Can you rewrite the records below with "computer-use agent" replaced by "desktop assistant" everywhere it occurs, changing nothing else?

● INFORMATION SHOWN:
________
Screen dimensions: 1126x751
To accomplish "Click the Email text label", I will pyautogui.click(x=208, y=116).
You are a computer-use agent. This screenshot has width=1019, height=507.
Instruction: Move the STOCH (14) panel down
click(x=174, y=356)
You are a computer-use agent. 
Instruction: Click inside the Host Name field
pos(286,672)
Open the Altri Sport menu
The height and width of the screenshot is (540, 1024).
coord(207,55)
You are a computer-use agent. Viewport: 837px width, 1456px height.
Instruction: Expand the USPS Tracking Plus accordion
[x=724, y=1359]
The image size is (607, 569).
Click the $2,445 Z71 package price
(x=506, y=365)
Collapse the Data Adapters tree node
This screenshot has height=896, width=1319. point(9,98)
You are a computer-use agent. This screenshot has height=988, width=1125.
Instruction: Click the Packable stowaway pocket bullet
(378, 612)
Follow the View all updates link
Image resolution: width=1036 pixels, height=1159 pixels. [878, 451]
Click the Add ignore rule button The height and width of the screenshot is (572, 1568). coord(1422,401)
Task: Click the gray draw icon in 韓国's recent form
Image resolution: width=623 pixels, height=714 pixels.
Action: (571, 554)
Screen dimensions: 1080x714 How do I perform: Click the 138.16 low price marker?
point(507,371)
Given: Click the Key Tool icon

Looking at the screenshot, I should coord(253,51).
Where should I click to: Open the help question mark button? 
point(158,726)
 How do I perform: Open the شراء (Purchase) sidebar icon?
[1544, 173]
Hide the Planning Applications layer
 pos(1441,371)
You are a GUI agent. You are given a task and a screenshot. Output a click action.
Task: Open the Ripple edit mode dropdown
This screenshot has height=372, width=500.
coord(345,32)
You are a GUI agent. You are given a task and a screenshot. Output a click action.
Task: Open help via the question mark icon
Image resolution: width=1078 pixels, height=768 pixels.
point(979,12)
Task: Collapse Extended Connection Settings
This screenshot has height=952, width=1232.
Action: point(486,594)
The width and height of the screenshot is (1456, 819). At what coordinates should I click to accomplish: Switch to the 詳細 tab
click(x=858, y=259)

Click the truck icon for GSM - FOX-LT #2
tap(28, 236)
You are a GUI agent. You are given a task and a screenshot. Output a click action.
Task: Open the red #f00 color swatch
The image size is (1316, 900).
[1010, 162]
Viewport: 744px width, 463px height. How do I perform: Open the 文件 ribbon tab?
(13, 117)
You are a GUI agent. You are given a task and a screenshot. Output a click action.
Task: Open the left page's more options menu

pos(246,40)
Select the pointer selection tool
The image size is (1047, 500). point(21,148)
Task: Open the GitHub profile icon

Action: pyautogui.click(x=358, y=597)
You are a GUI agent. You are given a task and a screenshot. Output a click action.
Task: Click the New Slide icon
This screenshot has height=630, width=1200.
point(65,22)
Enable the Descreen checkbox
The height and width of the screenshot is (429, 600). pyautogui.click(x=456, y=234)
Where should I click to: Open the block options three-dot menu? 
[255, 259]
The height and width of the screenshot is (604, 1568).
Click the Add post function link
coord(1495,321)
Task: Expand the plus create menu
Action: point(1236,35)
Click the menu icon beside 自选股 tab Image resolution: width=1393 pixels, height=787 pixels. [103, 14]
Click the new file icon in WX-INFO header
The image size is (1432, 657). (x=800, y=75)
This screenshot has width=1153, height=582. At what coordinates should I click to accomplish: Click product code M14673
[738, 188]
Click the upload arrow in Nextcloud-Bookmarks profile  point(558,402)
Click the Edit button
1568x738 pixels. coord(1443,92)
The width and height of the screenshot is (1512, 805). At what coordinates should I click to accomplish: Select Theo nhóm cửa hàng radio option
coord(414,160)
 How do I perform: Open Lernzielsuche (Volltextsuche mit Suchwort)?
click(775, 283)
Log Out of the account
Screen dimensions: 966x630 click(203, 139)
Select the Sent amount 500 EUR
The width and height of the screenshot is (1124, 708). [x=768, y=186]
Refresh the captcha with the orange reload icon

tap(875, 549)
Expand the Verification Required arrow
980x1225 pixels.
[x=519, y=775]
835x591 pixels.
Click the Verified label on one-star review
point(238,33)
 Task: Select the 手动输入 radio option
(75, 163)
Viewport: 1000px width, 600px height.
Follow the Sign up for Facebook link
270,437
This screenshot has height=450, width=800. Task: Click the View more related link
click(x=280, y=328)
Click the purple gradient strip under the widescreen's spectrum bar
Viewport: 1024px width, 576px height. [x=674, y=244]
________
● IN RESPONSE:
Screen dimensions: 1126x751
To accomplish "Click the Email text label", I will pyautogui.click(x=208, y=116).
You are a desktop assistant. This screenshot has width=1019, height=507.
Instruction: Move the STOCH (14) panel down
click(x=174, y=356)
You are a desktop assistant. 
Instruction: Click inside the Host Name field
pos(286,672)
Open the Altri Sport menu
The height and width of the screenshot is (540, 1024).
coord(207,55)
You are a desktop assistant. Viewport: 837px width, 1456px height.
Instruction: Expand the USPS Tracking Plus accordion
[x=724, y=1359]
The image size is (607, 569).
Click the $2,445 Z71 package price
(x=506, y=365)
Collapse the Data Adapters tree node
This screenshot has height=896, width=1319. point(9,98)
You are a desktop assistant. This screenshot has height=988, width=1125.
Instruction: Click the Packable stowaway pocket bullet
(378, 612)
Follow the View all updates link
Image resolution: width=1036 pixels, height=1159 pixels. [878, 451]
Click the Add ignore rule button The height and width of the screenshot is (572, 1568). coord(1422,401)
Task: Click the gray draw icon in 韓国's recent form
Image resolution: width=623 pixels, height=714 pixels.
Action: (571, 554)
Screen dimensions: 1080x714 How do I perform: Click the 138.16 low price marker?
point(507,371)
Given: Click the Key Tool icon

Looking at the screenshot, I should coord(253,51).
Where should I click to: Open the help question mark button? 
point(158,726)
 How do I perform: Open the شراء (Purchase) sidebar icon?
[1544, 173]
Hide the Planning Applications layer
 pos(1441,371)
You are a GUI agent. You are given a task and a screenshot. Output a click action.
Task: Open the Ripple edit mode dropdown
This screenshot has height=372, width=500.
coord(345,32)
You are a GUI agent. You are given a task and a screenshot. Output a click action.
Task: Open help via the question mark icon
Image resolution: width=1078 pixels, height=768 pixels.
point(979,12)
Task: Collapse Extended Connection Settings
This screenshot has height=952, width=1232.
Action: point(486,594)
The width and height of the screenshot is (1456, 819). At what coordinates should I click to accomplish: Switch to the 詳細 tab
click(x=858, y=259)

Click the truck icon for GSM - FOX-LT #2
tap(28, 236)
You are a GUI agent. You are given a task and a screenshot. Output a click action.
Task: Open the red #f00 color swatch
The image size is (1316, 900).
[1010, 162]
Viewport: 744px width, 463px height. How do I perform: Open the 文件 ribbon tab?
(13, 117)
You are a GUI agent. You are given a task and a screenshot. Output a click action.
Task: Open the left page's more options menu

pos(246,40)
Select the pointer selection tool
The image size is (1047, 500). point(21,148)
Task: Open the GitHub profile icon

Action: pyautogui.click(x=358, y=597)
You are a GUI agent. You are given a task and a screenshot. Output a click action.
Task: Click the New Slide icon
This screenshot has height=630, width=1200.
point(65,22)
Enable the Descreen checkbox
The height and width of the screenshot is (429, 600). pyautogui.click(x=456, y=234)
Where should I click to: Open the block options three-dot menu? 
[255, 259]
The height and width of the screenshot is (604, 1568).
Click the Add post function link
coord(1495,321)
Task: Expand the plus create menu
Action: point(1236,35)
Click the menu icon beside 自选股 tab Image resolution: width=1393 pixels, height=787 pixels. [103, 14]
Click the new file icon in WX-INFO header
The image size is (1432, 657). (x=800, y=75)
This screenshot has width=1153, height=582. At what coordinates should I click to accomplish: Click product code M14673
[738, 188]
Click the upload arrow in Nextcloud-Bookmarks profile  point(558,402)
Click the Edit button
1568x738 pixels. coord(1443,92)
The width and height of the screenshot is (1512, 805). At what coordinates should I click to accomplish: Select Theo nhóm cửa hàng radio option
coord(414,160)
 How do I perform: Open Lernzielsuche (Volltextsuche mit Suchwort)?
click(775, 283)
Log Out of the account
Screen dimensions: 966x630 click(203, 139)
Select the Sent amount 500 EUR
The width and height of the screenshot is (1124, 708). [x=768, y=186]
Refresh the captcha with the orange reload icon

tap(875, 549)
Expand the Verification Required arrow
980x1225 pixels.
[x=519, y=775]
835x591 pixels.
Click the Verified label on one-star review
point(238,33)
 Task: Select the 手动输入 radio option
(75, 163)
Viewport: 1000px width, 600px height.
Follow the Sign up for Facebook link
270,437
This screenshot has height=450, width=800. Task: Click the View more related link
click(x=280, y=328)
Click the purple gradient strip under the widescreen's spectrum bar
Viewport: 1024px width, 576px height. [x=674, y=244]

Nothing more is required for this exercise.